Step 2, the trojan horse detection model according to obtained in step 1 are detected: monitoring real-time network flow first, so The complete network flow of each TCP session is extracted from flow afterwards, then extracts session behavioural characteristic from TCP session traffic, most The session behavioural characteristic extracted is input in trojan horse detection model afterwards, each TCP session classification is by model according to input Wooden horse flow or normal network traffic flow.
The method in the step one, extracts the complete network flow packet of each TCP session from flow file Include following steps:
Flow file is reorganized as unit of TCP session, is judged based on the Flag value in flow packet includes SYN Session start judges conversation end comprising RST or FIN, and filters out from all TCP sessions from internal network to extranets The session that network is initiated abandons the TCP session being connected into from external network.
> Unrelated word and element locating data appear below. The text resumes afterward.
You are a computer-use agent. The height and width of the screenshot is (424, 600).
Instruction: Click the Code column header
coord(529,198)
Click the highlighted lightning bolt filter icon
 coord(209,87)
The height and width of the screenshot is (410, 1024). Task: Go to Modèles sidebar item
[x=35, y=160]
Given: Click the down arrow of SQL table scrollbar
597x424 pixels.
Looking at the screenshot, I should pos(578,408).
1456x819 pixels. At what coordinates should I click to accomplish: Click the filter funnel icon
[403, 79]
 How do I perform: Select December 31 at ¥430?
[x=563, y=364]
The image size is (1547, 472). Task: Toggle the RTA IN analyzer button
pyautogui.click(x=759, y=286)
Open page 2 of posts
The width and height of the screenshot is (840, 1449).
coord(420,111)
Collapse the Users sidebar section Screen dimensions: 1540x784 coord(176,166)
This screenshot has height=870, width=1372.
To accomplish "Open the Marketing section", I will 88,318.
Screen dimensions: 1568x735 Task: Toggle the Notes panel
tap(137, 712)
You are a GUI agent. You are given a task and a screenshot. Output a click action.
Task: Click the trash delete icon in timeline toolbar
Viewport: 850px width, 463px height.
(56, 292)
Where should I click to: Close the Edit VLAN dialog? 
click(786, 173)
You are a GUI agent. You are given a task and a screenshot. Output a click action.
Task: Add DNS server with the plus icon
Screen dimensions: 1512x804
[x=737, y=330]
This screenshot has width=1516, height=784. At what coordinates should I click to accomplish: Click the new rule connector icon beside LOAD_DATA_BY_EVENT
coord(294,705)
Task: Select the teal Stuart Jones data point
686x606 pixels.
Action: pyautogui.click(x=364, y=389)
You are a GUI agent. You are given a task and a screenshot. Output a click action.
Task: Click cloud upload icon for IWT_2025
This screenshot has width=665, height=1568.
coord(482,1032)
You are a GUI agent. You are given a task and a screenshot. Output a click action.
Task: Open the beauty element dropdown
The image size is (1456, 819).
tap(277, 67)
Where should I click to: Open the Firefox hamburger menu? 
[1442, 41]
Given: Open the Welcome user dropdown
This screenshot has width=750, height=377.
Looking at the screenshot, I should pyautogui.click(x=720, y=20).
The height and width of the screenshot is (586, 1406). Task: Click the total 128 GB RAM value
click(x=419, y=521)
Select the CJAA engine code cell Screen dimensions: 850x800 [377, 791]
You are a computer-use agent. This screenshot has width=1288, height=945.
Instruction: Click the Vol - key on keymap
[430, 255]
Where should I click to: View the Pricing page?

The method in the step one, extracts session behavioural characteristic, is by extraction source IP, source port, purpose This 7 essential attributes of IP, destination port, timestamp, FLAG value, net load byte number simultaneously obtain after being handled.
The method in the step one, in session behavioural characteristic, uploads and downloads the ratio between flow packet payload length Refer to the ratio between the upload total amount of byte and downloading total amount of byte of a TCP session;Flag bit PSH Flag value is equal to 1 flow Packet ratio refers to that the flow packet that the value of flag bit PSH Flag is 1 accounts for the ratio of flow packet in entire session;The conversation initial stage Data packet number refer to the quantity of data packet in the preset time since TCP session establishment;Heartbeat behavior mark refers to meeting It whether there is the mark of heartbeat behavior in words.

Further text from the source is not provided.